Direction a:
Quote, word for word, the stretch of the sermon on Ezekiel 18 from "Repent, and turn" through "house of Israel?".

Reading text:
Repent, and turn yourselves from all your transgressions; so iniquity shall not be your ruin. 

Cast away from you all of your transgressions, whereby ye have transgressed; and make you a new heart and a new spirit: for why will ye die, O house of Israel? 

For I have no pleasure in him that dieth, saith the Lord God: wherefore turn ye, and live.

[Ezekiel 18:30-32]

 

It is an amazing thing that the Lord pleads in behalf of His people.  “Cast away from you all your transgressions; make you a new heart and a new spirit: for why will ye die?  You make you a new heart and you make you a new spirit” [Ezekiel 18:31].  But only God can create the heart, and only God the Holy Spirit can regenerate the spirit.  How could God mean it when He says, “You, you make you a new heart, and you make you a new spirit”?

This brings to us the two vast nomenclatures in the Bible and in the heavenly world of God.  There is a language up there where God is, and when you use that language, up there where the Lord God is, you use words like “almightiness” and “sovereignty.”  You use words like “purpose.”  You use words like “foreknowledge” and “foreordination.”  You use words like “election” and “predestination.”  That is the language of heaven up there where God is.

When you speak of us down here in this earth, you use an altogether different kind of a language.  You talk about “free moral agency,” and you talk about “choice,” and you talk about “volition,” and you talk about “will,” and you speak of “repentance” and “faith” and “confession” and “change” and “turning.”  It’s an altogether different language.  And as long as you will keep them separate—almightiness, that’s God; predestination and election, foreknowledge and foreordination, that’s God—and as long as you will keep that language up there, and then down here, our language—freedom of spirit, freedom of choice, volition and will—if you’ll keep them separate, you’ll never have any problem in studying the Word of the Bible.

Element lookup entries:
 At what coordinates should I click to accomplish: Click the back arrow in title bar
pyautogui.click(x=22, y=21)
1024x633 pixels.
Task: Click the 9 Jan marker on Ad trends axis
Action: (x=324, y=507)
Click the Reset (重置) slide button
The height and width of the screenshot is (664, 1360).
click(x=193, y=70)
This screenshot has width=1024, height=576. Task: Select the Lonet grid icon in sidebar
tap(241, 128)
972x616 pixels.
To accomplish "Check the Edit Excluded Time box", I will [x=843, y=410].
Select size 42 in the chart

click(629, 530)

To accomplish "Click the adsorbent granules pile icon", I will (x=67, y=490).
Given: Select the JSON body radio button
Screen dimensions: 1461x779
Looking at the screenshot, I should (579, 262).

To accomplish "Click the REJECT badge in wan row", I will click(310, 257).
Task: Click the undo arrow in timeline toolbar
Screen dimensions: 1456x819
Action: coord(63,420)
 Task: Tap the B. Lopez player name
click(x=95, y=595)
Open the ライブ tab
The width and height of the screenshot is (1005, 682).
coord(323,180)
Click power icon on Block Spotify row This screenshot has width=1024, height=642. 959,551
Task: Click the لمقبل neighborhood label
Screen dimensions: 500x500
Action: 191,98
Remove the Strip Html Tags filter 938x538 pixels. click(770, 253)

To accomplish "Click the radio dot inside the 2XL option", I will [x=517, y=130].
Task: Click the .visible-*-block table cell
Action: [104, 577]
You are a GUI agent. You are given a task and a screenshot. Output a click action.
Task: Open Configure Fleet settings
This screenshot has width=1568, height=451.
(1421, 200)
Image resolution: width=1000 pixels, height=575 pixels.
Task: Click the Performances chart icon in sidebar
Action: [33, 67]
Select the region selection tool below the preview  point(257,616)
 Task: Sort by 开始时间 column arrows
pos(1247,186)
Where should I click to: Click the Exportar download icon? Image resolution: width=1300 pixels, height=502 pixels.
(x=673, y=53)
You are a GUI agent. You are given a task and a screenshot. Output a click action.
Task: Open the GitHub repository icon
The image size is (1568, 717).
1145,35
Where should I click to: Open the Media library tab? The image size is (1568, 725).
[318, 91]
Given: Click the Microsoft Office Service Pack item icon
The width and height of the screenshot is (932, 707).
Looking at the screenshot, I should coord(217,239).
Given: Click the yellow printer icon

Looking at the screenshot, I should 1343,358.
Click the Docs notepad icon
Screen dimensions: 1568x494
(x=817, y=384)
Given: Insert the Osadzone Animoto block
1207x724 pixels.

Direction b:
Put the stretch of the entries from the line containing "Given: Insert the Osadzone Animoto block" through the last entry line into a Markdown table with columns Number and Entry line, and skip blank lines.

Written answer a:
Repent, and turn yourselves from all your transgressions; so iniquity shall not be your ruin. 

Cast away from you all of your transgressions, whereby ye have transgressed; and make you a new heart and a new spirit: for why will ye die, O house of Israel?

Written answer b:
| Number | Entry line |
|---|---|
| 1 | Given: Insert the Osadzone Animoto block |
| 2 | 1207x724 pixels. |